#### Records from a data source:
»»

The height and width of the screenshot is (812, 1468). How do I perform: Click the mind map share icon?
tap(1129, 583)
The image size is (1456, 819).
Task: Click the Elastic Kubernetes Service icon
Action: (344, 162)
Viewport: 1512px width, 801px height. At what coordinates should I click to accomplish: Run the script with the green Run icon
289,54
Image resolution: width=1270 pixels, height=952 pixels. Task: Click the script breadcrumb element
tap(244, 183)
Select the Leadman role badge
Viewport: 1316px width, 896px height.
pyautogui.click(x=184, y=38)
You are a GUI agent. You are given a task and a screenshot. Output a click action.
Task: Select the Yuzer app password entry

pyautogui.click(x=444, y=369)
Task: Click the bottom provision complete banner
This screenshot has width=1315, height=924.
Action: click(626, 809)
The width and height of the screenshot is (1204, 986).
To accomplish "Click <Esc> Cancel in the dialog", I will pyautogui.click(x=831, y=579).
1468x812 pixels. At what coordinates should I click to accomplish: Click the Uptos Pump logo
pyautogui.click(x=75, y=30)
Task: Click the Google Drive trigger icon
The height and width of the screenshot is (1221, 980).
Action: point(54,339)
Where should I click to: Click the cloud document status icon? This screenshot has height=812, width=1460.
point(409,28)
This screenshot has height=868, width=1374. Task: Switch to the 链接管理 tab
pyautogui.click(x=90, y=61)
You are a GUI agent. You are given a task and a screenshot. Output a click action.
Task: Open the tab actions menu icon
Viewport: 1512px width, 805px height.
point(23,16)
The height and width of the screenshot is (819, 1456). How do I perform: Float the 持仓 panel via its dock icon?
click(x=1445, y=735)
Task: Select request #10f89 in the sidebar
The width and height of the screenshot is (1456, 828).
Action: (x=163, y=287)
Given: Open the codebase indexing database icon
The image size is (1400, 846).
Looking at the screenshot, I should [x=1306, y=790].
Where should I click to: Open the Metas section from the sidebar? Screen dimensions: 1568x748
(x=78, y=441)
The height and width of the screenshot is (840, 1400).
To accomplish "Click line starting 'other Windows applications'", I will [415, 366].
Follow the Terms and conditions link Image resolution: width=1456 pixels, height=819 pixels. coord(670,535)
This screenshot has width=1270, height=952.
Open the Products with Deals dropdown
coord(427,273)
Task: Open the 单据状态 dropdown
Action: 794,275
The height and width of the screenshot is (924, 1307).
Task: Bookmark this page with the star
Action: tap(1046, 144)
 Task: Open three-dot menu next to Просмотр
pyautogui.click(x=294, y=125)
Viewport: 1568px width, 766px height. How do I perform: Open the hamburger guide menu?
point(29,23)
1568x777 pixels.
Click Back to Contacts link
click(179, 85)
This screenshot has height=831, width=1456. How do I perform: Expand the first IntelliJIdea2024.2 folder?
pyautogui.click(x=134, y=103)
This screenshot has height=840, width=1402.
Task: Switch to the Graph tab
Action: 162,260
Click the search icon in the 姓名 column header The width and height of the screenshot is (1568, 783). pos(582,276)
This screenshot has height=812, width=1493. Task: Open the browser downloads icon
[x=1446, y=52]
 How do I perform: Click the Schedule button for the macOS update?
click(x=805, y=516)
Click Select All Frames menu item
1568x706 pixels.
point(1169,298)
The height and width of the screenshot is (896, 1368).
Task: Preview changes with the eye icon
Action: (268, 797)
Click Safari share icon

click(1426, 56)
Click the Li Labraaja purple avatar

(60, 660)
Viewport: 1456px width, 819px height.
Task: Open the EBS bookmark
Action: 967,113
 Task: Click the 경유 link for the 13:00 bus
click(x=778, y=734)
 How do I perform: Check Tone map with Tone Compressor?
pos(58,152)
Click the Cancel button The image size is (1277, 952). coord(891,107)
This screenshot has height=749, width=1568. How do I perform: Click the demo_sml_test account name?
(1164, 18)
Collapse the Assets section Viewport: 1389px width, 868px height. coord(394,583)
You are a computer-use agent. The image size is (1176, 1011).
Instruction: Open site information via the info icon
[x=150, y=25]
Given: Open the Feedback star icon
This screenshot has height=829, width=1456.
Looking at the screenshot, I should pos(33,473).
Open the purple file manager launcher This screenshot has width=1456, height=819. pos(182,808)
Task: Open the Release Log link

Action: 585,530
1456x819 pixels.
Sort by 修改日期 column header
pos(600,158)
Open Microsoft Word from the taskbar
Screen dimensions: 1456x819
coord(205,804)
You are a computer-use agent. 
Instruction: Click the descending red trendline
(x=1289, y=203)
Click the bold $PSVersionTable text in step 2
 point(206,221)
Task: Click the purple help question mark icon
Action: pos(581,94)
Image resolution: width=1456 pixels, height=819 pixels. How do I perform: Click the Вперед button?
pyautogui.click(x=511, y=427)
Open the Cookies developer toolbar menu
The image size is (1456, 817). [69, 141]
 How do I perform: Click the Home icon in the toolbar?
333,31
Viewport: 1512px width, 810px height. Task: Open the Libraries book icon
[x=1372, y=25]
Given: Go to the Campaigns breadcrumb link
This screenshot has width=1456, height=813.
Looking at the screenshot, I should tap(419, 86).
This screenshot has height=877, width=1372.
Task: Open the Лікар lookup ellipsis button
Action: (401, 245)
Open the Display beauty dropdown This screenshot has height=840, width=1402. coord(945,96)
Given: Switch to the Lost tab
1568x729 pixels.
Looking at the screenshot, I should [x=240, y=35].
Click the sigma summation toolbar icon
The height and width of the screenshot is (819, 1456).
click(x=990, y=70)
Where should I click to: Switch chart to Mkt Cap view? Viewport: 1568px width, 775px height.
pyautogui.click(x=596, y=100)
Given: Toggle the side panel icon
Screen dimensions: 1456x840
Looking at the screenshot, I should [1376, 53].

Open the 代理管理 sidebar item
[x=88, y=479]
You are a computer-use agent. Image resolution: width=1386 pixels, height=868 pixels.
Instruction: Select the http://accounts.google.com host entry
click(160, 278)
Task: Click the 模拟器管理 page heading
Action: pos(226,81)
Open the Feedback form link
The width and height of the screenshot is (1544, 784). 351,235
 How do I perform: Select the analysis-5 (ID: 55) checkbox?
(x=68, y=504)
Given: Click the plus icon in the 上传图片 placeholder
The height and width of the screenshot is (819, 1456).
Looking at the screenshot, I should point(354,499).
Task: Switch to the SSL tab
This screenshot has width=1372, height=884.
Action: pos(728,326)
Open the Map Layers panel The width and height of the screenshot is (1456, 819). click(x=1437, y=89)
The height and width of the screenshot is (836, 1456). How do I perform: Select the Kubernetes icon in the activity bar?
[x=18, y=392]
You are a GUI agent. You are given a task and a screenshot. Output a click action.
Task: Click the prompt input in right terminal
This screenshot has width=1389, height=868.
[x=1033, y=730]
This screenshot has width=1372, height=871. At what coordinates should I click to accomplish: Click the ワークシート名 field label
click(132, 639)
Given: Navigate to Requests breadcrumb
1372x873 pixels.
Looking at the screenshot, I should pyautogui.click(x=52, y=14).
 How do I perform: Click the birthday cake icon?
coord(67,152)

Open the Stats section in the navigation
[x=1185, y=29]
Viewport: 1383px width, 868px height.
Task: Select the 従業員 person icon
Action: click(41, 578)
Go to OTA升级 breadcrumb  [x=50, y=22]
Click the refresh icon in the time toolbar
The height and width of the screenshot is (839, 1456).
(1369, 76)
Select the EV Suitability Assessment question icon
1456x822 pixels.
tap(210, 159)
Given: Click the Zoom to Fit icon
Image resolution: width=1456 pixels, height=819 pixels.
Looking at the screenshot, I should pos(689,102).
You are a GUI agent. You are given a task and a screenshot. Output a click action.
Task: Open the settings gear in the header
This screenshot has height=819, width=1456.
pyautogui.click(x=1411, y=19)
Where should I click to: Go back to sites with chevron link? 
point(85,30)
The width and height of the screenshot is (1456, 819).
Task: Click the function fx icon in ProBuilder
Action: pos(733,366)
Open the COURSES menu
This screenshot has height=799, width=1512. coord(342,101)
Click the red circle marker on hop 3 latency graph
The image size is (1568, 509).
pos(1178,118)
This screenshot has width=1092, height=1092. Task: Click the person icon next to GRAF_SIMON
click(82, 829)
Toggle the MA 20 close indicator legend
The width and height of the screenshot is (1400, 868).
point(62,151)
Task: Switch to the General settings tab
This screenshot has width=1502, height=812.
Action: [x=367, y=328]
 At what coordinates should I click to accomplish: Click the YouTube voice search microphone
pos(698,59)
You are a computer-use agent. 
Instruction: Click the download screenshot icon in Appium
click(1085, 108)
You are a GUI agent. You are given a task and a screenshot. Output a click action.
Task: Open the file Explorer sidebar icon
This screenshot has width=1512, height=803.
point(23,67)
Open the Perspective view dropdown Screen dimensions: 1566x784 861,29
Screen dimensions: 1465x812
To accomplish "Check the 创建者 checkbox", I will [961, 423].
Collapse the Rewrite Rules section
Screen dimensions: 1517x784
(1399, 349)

««

#### DIRECTIONS:
Set down nothing but the lines from the one containing "This screenshot has width=1502, height=812." through the final line above, exactly as written.

#### ANSWER TO THIS EXERCISE:
This screenshot has width=1502, height=812.
Action: [x=367, y=328]
 At what coordinates should I click to accomplish: Click the YouTube voice search microphone
pos(698,59)
You are a computer-use agent. 
Instruction: Click the download screenshot icon in Appium
click(1085, 108)
You are a GUI agent. You are given a task and a screenshot. Output a click action.
Task: Open the file Explorer sidebar icon
This screenshot has width=1512, height=803.
point(23,67)
Open the Perspective view dropdown Screen dimensions: 1566x784 861,29
Screen dimensions: 1465x812
To accomplish "Check the 创建者 checkbox", I will [961, 423].
Collapse the Rewrite Rules section
Screen dimensions: 1517x784
(1399, 349)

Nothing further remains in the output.